Saved entries:
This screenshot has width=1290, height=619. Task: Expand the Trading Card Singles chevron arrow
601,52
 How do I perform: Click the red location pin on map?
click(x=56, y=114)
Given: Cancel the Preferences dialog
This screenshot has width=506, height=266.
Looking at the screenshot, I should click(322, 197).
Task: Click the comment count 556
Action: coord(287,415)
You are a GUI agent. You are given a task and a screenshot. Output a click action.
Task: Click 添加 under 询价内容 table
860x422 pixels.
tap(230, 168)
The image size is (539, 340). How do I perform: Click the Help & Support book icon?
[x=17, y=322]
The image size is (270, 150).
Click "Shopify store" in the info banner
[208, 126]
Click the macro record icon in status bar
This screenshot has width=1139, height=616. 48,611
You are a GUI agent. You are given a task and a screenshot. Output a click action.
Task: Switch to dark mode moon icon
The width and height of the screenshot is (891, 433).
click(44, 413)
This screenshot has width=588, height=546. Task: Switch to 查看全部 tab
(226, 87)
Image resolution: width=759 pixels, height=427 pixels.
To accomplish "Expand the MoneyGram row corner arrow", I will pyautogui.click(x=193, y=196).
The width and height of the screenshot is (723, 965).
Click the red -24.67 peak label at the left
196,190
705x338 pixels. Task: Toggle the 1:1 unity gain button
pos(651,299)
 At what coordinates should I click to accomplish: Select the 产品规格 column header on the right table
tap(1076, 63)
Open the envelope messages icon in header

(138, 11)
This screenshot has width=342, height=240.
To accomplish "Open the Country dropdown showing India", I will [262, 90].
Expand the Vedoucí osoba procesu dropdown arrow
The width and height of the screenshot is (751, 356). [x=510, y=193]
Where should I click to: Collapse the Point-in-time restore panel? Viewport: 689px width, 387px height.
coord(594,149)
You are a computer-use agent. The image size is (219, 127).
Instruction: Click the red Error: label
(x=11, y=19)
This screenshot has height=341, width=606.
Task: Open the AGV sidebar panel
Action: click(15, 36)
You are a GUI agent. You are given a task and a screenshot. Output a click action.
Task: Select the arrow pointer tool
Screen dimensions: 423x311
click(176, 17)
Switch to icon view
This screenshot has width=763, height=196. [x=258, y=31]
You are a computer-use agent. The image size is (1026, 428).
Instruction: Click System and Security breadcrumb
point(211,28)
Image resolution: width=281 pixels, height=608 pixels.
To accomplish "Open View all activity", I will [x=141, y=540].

_What you are asked to do:_ Please find every line in the records that contains the word "computer", and copy it out.

_Your response:_
You are a computer-use agent. The image size is (219, 127).
You are a computer-use agent. The image size is (1026, 428).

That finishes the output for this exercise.